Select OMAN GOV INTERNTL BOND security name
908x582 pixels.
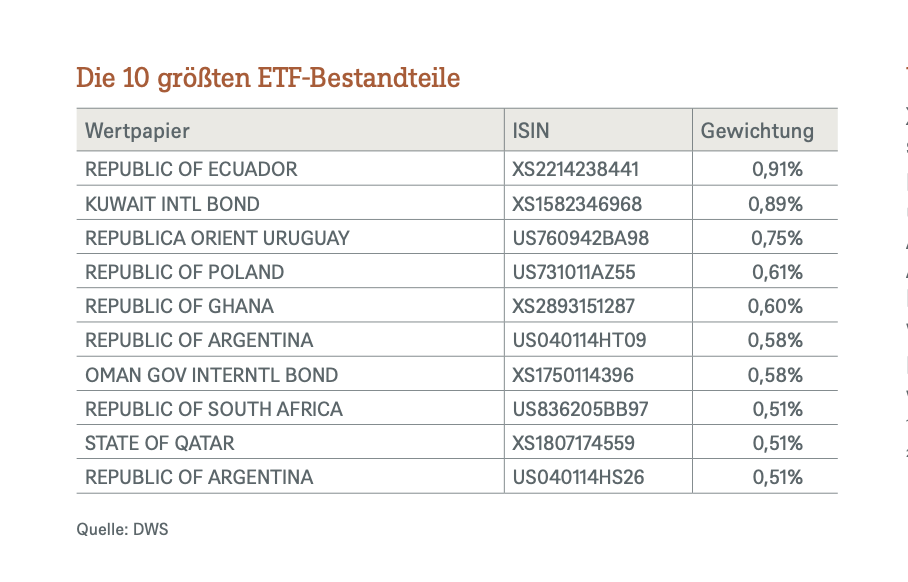tap(211, 375)
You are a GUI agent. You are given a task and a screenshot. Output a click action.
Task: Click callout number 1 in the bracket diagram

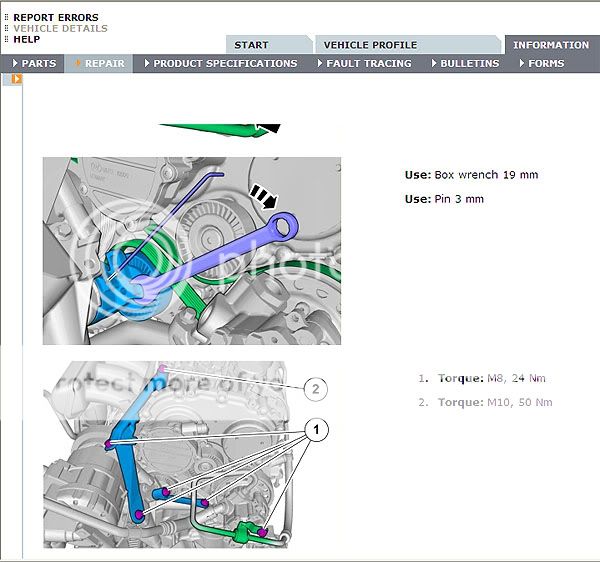tap(316, 431)
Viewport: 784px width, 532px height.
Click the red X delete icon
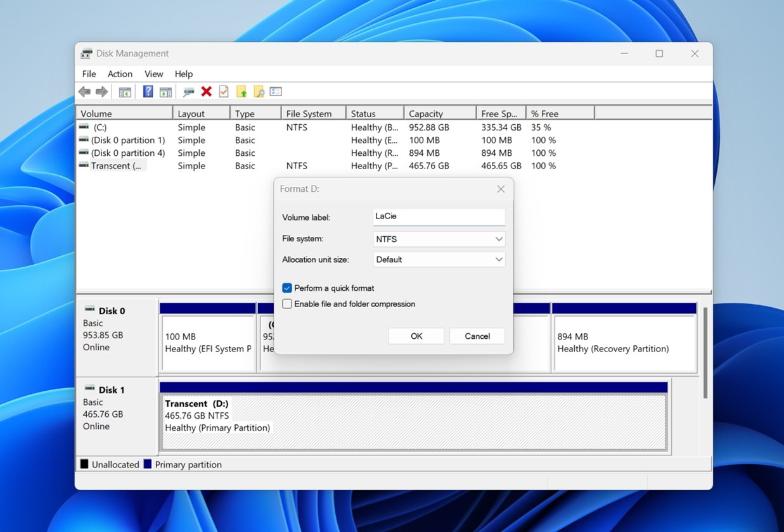tap(206, 92)
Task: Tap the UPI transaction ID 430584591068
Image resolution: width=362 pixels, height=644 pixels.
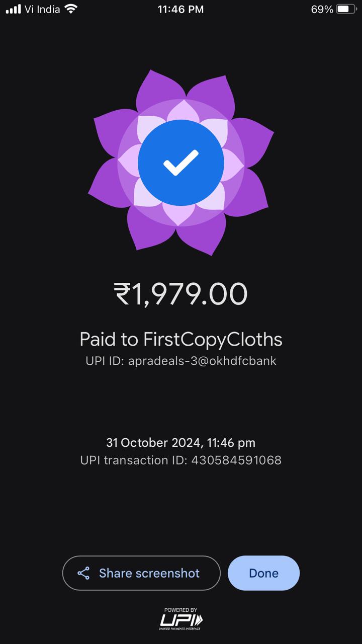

● Work required
A single number is expected: the count of lines in the preceding entries that contain "width".

● Output for this exercise
2